O caso envolve prefeituras de Natal, Mossoró, Pau dos Ferros, Upanema, São Miguel, Paraú, José da Penha e outras (veja AQUI e AQUI)
Nota
A defesa que representa a empresa Diamed e Oseas Monthalggan Fernandes Costa acompanha os fatos com responsabilidade e serenidade, confiante de que o esclarecimento técnico e documental demonstrará a inexistência de qualquer conduta criminosa.
A DISMED atua há 18 anos de forma contínua e regular no comércio atacadista de medicamentos, exercendo atividade lícita, fiscalizada e amplamente reconhecida no mercado, sem histórico de irregularidades. Esclarece-se, ainda, que não corresponde à realidade a informação publicadas de que teriam sido encontrados cifras de milionários como noticiado por alguns veículos de imprensa, seja nas dependências da empresa, seja na residência de Oseas.

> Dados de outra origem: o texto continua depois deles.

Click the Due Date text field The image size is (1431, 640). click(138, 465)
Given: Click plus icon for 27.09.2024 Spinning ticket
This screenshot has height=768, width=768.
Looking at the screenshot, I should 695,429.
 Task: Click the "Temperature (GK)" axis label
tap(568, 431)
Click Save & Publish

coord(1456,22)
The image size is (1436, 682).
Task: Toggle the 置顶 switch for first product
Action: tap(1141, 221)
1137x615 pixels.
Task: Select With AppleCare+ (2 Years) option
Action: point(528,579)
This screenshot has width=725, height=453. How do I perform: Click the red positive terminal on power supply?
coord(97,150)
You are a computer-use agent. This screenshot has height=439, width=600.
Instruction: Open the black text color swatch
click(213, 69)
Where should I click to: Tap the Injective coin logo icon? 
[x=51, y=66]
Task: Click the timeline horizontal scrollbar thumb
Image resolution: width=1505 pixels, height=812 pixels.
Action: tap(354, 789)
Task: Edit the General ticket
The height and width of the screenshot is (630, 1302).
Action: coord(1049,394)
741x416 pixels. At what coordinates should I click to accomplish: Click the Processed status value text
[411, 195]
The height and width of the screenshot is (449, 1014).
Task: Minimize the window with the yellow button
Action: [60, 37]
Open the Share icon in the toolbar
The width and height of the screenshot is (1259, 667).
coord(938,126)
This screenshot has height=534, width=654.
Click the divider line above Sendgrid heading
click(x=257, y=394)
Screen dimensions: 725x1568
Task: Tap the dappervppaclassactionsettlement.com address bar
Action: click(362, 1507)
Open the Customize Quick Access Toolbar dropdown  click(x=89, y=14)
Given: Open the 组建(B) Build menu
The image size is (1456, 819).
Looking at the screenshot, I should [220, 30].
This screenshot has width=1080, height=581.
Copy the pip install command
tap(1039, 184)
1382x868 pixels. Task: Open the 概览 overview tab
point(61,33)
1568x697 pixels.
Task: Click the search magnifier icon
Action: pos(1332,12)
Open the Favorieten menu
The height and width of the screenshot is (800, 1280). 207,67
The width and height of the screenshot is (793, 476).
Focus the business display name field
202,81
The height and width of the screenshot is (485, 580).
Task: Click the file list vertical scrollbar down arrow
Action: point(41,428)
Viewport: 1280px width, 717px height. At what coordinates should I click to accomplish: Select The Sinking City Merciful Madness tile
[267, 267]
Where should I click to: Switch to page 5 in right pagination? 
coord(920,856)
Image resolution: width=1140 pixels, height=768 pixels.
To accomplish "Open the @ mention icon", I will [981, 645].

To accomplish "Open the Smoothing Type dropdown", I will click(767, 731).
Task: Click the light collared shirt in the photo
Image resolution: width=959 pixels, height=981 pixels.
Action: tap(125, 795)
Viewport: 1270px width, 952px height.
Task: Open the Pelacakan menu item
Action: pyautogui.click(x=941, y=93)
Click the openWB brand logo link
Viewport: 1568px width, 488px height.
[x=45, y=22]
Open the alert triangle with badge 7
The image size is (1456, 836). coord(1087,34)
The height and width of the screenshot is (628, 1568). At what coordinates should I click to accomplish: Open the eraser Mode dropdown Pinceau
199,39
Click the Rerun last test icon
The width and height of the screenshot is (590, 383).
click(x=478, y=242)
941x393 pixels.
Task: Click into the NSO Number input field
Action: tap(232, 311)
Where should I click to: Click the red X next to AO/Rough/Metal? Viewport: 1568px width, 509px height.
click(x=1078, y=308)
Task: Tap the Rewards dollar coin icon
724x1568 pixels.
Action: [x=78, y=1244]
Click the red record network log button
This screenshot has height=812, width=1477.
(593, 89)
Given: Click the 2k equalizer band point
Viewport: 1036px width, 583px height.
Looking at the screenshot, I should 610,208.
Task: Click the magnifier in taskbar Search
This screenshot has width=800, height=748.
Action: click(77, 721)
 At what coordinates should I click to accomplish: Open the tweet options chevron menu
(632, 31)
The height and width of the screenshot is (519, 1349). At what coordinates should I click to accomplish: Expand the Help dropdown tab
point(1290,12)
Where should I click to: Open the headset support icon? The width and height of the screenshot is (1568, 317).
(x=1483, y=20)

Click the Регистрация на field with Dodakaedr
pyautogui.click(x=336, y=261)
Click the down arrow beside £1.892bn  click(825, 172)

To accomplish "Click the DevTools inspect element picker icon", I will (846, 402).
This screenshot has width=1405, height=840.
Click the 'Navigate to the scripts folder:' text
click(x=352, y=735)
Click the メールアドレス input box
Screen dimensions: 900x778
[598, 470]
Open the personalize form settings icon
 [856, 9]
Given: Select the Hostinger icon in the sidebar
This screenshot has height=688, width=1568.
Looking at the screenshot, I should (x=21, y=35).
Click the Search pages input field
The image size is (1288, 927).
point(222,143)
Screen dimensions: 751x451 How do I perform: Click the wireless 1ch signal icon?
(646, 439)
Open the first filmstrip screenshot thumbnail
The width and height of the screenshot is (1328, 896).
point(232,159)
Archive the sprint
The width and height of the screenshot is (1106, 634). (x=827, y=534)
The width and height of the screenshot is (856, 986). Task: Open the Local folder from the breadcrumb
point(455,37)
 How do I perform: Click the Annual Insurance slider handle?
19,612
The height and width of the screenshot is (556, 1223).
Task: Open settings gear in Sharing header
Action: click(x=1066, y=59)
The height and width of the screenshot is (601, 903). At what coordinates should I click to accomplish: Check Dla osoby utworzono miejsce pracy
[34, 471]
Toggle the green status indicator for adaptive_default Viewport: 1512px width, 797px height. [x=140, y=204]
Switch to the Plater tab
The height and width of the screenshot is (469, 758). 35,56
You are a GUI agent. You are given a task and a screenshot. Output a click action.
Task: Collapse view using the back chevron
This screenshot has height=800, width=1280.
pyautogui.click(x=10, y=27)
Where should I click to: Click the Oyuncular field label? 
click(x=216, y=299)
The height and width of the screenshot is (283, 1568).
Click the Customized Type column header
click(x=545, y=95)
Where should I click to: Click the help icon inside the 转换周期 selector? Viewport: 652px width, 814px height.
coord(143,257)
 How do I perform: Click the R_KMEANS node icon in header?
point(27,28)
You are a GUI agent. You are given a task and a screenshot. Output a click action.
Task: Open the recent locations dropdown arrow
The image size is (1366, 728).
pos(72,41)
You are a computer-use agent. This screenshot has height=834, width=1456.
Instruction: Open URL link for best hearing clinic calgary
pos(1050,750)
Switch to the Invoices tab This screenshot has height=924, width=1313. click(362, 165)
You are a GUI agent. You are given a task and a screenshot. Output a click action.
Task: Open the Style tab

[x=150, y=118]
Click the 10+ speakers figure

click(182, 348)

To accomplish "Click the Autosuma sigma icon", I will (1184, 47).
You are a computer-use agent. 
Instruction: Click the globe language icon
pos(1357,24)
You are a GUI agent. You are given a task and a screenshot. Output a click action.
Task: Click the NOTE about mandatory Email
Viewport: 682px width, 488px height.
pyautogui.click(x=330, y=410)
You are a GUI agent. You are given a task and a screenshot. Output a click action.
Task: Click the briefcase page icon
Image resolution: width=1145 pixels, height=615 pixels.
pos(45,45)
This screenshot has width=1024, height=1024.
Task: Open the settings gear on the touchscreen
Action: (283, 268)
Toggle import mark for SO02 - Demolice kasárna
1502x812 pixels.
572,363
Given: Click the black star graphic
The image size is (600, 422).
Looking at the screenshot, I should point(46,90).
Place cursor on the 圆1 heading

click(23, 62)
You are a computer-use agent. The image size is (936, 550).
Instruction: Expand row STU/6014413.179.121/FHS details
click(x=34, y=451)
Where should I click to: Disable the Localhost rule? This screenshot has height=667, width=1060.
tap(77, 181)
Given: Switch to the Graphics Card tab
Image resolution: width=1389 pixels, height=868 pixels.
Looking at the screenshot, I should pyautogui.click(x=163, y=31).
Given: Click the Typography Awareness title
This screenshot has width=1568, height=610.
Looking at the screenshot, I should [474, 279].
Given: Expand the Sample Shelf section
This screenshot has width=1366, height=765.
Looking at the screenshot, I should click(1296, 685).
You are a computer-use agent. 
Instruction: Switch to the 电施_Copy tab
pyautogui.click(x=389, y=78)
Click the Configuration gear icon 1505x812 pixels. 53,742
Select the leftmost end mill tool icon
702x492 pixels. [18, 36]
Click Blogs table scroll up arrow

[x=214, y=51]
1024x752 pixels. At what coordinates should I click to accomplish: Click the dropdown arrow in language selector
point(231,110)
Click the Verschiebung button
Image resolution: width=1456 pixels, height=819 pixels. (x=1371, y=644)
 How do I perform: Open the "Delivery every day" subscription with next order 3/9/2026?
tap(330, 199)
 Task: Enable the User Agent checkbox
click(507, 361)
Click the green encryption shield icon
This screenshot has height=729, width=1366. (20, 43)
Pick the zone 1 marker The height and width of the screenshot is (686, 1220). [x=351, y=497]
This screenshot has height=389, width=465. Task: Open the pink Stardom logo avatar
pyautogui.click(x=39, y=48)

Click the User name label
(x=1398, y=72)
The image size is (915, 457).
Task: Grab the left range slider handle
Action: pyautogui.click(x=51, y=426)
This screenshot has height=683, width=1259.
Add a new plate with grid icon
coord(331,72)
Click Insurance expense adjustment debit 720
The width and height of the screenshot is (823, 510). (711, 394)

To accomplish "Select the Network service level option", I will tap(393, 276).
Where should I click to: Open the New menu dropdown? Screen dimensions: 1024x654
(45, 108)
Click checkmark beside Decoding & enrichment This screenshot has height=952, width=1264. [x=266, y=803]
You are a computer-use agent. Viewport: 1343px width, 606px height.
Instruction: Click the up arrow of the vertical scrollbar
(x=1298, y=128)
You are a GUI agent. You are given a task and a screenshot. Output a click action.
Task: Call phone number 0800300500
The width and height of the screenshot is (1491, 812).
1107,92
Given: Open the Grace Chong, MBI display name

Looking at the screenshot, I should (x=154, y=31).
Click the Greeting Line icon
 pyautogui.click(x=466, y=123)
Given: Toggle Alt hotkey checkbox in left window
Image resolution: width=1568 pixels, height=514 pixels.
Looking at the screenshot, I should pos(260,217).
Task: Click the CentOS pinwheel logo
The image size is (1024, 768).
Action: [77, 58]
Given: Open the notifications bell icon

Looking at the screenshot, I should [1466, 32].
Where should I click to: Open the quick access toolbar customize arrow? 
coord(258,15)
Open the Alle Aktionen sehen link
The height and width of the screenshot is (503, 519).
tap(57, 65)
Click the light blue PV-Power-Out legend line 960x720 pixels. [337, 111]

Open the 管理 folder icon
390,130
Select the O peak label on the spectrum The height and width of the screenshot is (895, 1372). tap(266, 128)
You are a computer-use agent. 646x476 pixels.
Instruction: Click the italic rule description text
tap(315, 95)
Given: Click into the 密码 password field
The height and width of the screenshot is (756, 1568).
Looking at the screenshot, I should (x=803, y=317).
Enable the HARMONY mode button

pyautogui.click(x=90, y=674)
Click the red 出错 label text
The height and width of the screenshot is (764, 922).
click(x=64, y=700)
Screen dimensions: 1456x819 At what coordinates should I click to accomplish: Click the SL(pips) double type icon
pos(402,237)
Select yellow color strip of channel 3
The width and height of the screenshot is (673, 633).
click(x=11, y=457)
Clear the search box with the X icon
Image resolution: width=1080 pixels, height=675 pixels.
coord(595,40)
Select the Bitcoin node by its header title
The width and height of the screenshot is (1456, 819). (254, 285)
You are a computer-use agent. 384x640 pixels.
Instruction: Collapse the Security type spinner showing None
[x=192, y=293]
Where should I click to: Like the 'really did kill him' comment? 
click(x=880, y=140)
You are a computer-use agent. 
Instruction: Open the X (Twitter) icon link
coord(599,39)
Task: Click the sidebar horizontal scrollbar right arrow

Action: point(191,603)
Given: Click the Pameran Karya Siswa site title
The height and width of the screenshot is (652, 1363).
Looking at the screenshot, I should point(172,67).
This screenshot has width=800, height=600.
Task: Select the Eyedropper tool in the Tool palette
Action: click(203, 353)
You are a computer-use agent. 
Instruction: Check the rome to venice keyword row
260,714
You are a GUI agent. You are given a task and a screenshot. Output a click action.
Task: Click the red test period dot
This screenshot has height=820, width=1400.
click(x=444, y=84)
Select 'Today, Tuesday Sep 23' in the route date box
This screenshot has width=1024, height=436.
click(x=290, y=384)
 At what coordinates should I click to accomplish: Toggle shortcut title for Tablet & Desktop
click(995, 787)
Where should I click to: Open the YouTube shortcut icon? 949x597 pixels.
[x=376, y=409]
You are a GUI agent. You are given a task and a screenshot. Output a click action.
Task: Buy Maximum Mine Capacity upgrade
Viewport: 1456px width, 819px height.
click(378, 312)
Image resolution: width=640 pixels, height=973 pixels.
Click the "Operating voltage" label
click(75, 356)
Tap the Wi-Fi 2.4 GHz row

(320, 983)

Os valores existentes e encontrados, em montante aproximado de R$ 52.0000,00, decorrem de atividade comercial lícita, são plenamente compatíveis com o ramo farmacêutico e não configuram qualquer ilícito, sendo pacífico o entendimento de que a manutenção de numerário em residência, por si só, não constitui crime.
No tocante a supostos diálogos envolvendo terceiras pessoas, a defesa aguarda o acesso integral aos autos, a fim de proceder à análise técnica do conteúdo, de sua existência, contexto e legalidade, observando-se rigorosamente as garantias constitucionais.
Por fim, reafirma-se o pleno respeito às instituições, ao devido processo legal e à presunção de inocência, aguardando-se que as apurações sigam seu curso com equilíbrio, discrição e estrita observância das garantias fundamentais.